In her complaint, she said the harassment started immediately after she began working for Stoner.
“During my tenure of employment through February 2009, I have been subjected to continuous gender-based harassment by my immediate supervisor that rendered my working environment hostile,” she said in the complaint.
Insurance Commissioner’s Office spokesman Rich Roesler confirmed Stoner, 61, was Grisham’s immediate supervisor.
Grisham, who is living with her sister, has not worked since February because of “physical ailments” related to stress caused by Stoner, she said in the complaint.
She is now living on funds derived from “hundreds and hundreds of hours” of built-up paid sick and vacation leave “donated” to her by state employees sympathetic to her situation, she said.

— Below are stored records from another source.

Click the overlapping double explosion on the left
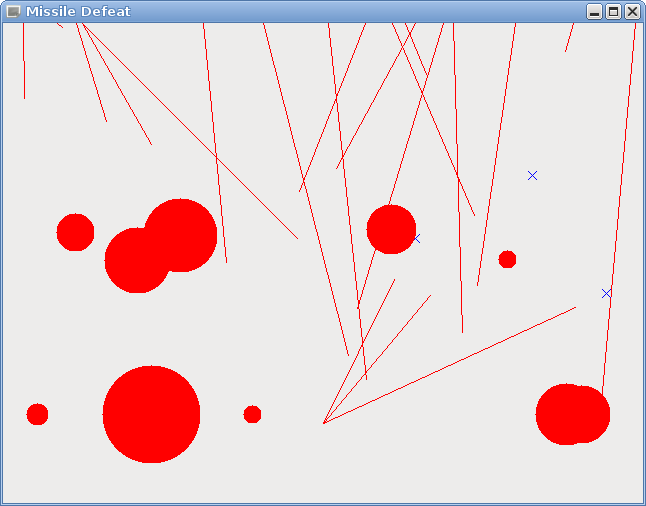Image resolution: width=646 pixels, height=506 pixels. 160,246
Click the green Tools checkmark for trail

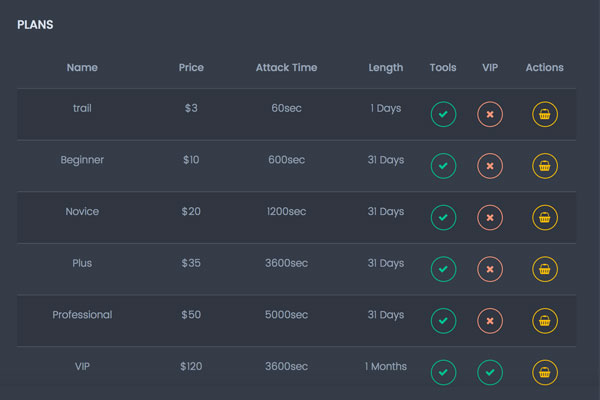tap(443, 114)
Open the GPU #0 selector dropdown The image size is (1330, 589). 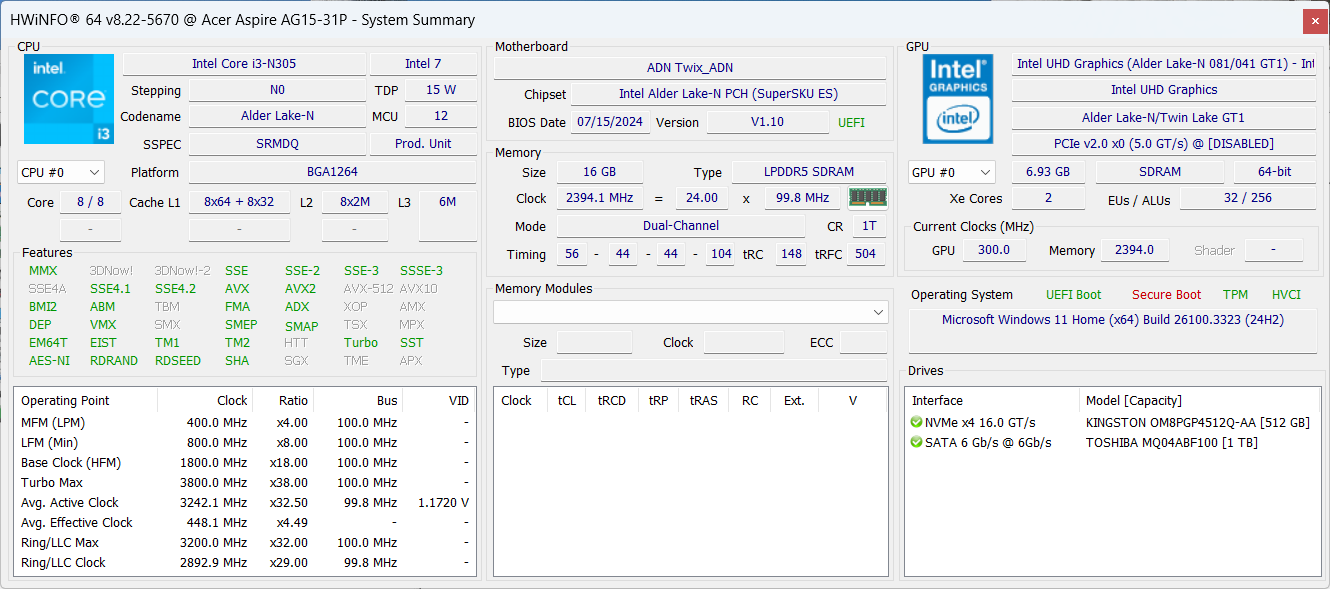[x=952, y=172]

Those employees mostly work for the state Department of Ecology, where she had worked for several years and where she hopes to return, she said.
City Council members had said earlier this month that they did not know Stoner had been fired from his chief deputy position.
Stoner told the Peninsula Daily News on Sept. 4 that he was fired on June 15 for reasons he was never made aware of by Commissioner Mike Kriedler, who had hired him.
Stoner has filed a lawsuit in Thurston County Superior Court claiming that “age or race discrimination” played a role in his firing, his lawyer, Judith Longquist of Seattle, said Friday.
Stoner, an African-American, is seeking damages of $1 million to $20 million, Longquist said.
Mike Watson, the former chief deputy insurance commissioner who came out of retirement to take retake the position on April 15, said Friday that Stoner was fired because “the commissioner wanted to make a change in the chief deputy position.”
Stoner was placed on “home assignment” — in effect, fully-paid administrative leave — on April 11 “to give him an opportunity to get other work,” Watson said.
“His effective date of termination was June 15.”
Getting unemployment
Stoner is now receiving unemployment benefits, he said in an earlier interview.
Interim City Manager and City Attorney Craig Ritchie, Mayor Laura Dubois, Mayor Pro Tem Ken Hays and council members Susan Lorenzen and Paul McHugh did not return calls for comment about the harassment claim on Friday.
“We have to look into it,” Huizinga said Friday. “It doesn’t concern me until I know what the facts are.”
But Schubert said the council should stay on course.
“I stand behind Waldron because I trust them,” said Schubert, who is running for re-election in the Nov. 3 election against Ted Miller, a retired CIA systems analyst.
The city manager position was vacated in May 2008 by Bill Elliott, who was fired by the City Council.
Sequim Police Chief Bob Spinks served as interim city manager until December 2008, followed by Linda Herzog and, most recently, Ritchie, who is serving in that capacity until Stoner’s expected start date in October.